Esse é o pecado do clericalismo, denunciado tantas vezes por Francisco. Um mal que transforma o serviço em poder, a missão em carreira, a fé em produto. São os mesmos que falam em nome de Deus, mas se recusam a lavar os pés dos pequenos. Os mesmos que se calam diante da fome, do racismo, da homofobia, da violência contra as mulheres – mas gritam quando seus privilégios são questionados.
Jesus não morreu para fundar uma elite religiosa, mas para formar uma comunidade de irmãos e irmãs, reconciliados pelo amor. Seu Evangelho é revolução da ternura, não mercado da salvação. E sua cruz é denúncia de todos os sistemas – inclusive eclesiásticos – que fazem do amor um pretexto para o poder.
O Papa Francisco, ao nos lembrar da fraternidade universal na Fratelli Tutti, dizia: “O amor que rompe as cadeias que nos isolam e separa, constrói pontes.” (FT 62). Amar como Jesus nos amou é construir pontes onde o mundo insiste em erguer muros.
Peçamos, pois, a graça de um amor comprometido, lúcido, firme, compassivo. Um amor que não se acomoda na neutralidade, mas se entrega – como o de Jesus – por cada irmão e irmã.
Amar como Jesus amou é escandaloso para um mundo movido por interesses, lucro e competição. É por isso que esse amor incomoda, denuncia, liberta. Não há cristianismo verdadeiro sem a cruz do compromisso, sem a entrega cotidiana, sem a disposição de dar a vida — não em discursos bonitos, mas na coragem de caminhar com os últimos.

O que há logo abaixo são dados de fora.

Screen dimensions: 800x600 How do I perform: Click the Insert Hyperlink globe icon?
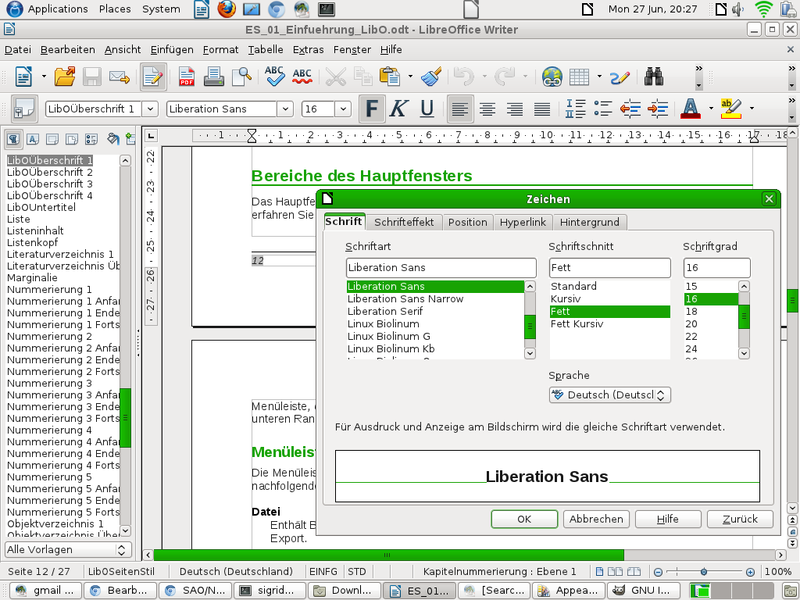[552, 76]
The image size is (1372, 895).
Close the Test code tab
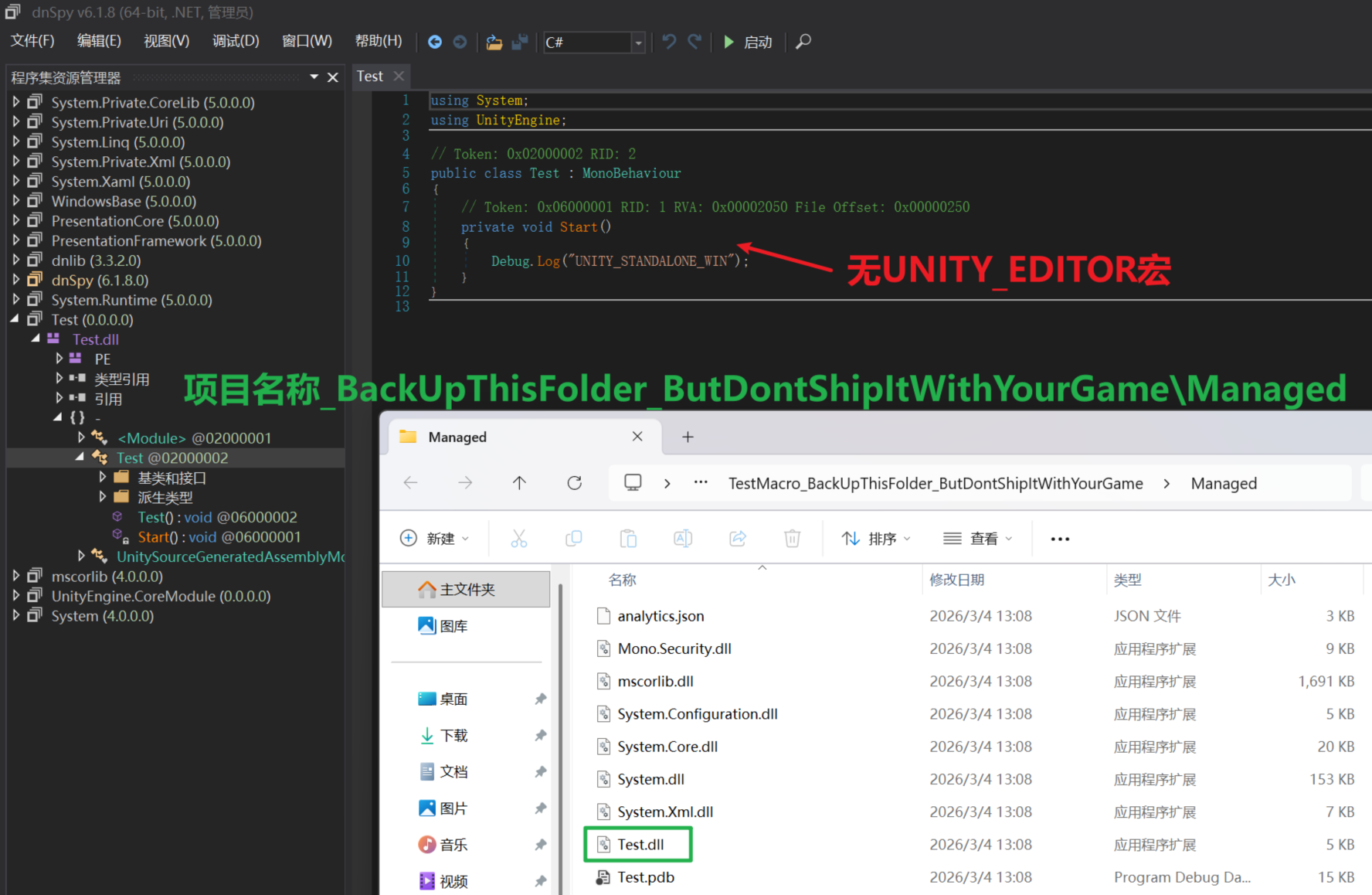(x=399, y=76)
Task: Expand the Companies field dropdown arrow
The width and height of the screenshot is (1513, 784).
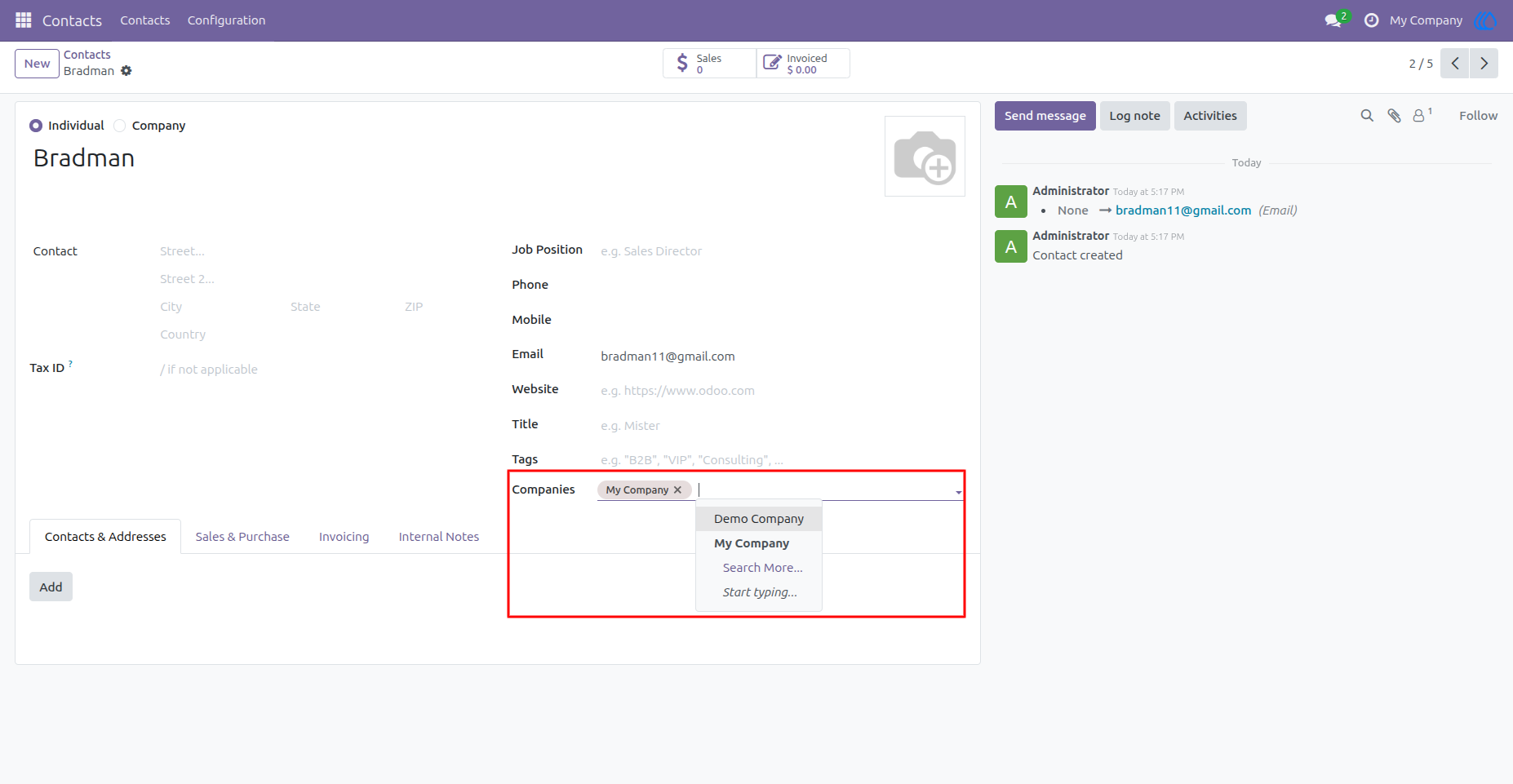Action: (x=958, y=492)

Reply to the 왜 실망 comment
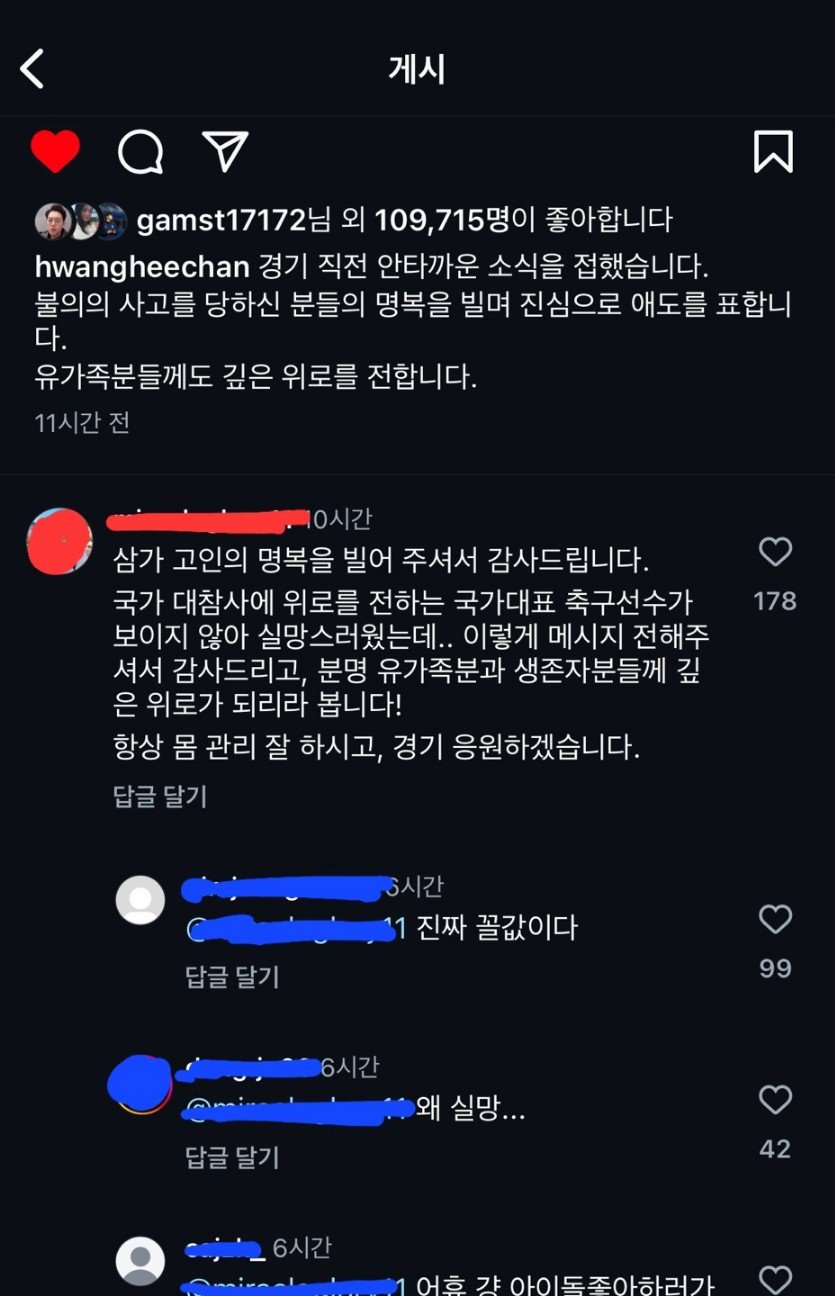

Ele não nos chama servos, mas amigos. Amigos que não se vendem, que não se calam, que não se afastam dos pobres e pequenos. Amigos que não têm medo de amar até o fim. Esse é o caminho. É duro, é estreito. Mas é o único que leva à vida.
E, como dizia o profeta: “Se te calares agora, socorro e livramento surgirão de outra parte... quem sabe se não foi para um tempo como este que chegaste à posição em que estás?” (Ester 4,14)
Hoje, o tempo é este. O chamado é claro. A resposta é nossa.
DNonato – Leigo católico, graduado em História; buscando amar dia após dia, mesmo sabendo que ainda não sei amar como Ele amou.